▶ **DATA EXTRACTS**

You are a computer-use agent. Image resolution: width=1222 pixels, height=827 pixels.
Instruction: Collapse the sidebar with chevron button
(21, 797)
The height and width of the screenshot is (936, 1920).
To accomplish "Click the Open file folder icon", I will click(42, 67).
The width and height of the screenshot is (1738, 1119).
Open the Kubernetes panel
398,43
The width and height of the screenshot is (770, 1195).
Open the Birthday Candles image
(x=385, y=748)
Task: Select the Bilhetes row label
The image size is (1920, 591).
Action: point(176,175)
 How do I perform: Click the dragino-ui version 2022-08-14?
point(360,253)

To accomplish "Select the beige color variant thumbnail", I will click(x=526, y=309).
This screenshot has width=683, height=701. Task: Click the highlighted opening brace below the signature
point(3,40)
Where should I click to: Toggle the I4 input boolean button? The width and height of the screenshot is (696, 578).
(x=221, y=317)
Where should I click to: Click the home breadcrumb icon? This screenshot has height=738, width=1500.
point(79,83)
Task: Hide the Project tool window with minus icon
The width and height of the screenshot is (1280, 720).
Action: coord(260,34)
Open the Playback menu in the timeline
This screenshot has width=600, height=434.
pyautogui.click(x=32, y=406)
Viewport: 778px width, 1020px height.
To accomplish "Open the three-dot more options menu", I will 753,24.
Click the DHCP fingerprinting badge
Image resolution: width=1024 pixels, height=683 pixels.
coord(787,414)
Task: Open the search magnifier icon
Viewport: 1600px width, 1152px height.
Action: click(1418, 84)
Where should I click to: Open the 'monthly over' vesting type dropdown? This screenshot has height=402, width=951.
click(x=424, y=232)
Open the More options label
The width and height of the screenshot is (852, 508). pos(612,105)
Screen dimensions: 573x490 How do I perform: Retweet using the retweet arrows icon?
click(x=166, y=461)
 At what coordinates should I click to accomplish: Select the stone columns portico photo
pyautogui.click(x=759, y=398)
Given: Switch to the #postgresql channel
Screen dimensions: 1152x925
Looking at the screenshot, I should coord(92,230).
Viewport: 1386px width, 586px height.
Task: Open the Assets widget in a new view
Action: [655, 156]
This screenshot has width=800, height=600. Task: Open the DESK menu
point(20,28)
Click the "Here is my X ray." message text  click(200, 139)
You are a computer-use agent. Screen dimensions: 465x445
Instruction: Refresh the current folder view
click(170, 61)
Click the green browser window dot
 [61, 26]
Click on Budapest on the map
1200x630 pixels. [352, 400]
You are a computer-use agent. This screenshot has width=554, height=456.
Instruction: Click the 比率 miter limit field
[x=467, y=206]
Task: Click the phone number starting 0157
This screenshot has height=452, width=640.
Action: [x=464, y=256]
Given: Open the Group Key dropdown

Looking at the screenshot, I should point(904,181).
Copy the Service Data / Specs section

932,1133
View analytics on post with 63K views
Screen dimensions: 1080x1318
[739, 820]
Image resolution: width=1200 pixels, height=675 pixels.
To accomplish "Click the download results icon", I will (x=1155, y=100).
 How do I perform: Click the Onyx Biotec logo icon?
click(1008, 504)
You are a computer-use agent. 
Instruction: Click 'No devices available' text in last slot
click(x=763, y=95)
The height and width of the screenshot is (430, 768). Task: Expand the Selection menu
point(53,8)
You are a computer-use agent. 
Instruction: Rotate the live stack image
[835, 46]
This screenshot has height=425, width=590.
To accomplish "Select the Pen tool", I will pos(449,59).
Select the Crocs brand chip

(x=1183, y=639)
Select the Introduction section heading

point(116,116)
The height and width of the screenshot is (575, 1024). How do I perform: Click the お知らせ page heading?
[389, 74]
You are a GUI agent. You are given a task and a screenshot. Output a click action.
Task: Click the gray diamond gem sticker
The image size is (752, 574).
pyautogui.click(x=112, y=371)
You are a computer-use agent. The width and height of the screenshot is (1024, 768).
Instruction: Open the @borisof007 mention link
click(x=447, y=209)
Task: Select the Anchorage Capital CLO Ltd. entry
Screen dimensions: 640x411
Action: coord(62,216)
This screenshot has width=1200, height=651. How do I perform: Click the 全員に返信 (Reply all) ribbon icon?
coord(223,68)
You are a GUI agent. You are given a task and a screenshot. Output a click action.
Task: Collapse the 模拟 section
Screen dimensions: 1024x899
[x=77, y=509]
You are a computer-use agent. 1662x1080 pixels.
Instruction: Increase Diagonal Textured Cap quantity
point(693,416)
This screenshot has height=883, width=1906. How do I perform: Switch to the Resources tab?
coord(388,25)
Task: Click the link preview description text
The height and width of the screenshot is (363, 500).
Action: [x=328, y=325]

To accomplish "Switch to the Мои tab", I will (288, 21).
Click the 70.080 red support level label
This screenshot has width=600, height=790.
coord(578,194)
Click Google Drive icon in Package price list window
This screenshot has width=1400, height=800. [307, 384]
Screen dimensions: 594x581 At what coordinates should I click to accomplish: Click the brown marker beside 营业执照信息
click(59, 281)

▶ **WHAT THIS TASK INVOLVES**
Filter the records above down to the lines containing "computer".

▶ **EXPECTED ANSWER**
You are a computer-use agent. Image resolution: width=1222 pixels, height=827 pixels.
You are a computer-use agent. Screen dimensions: 465x445
You are a computer-use agent. This screenshot has width=554, height=456.
You are a computer-use agent. 
You are a computer-use agent. 
You are a computer-use agent. The width and height of the screenshot is (1024, 768).
You are a computer-use agent. 1662x1080 pixels.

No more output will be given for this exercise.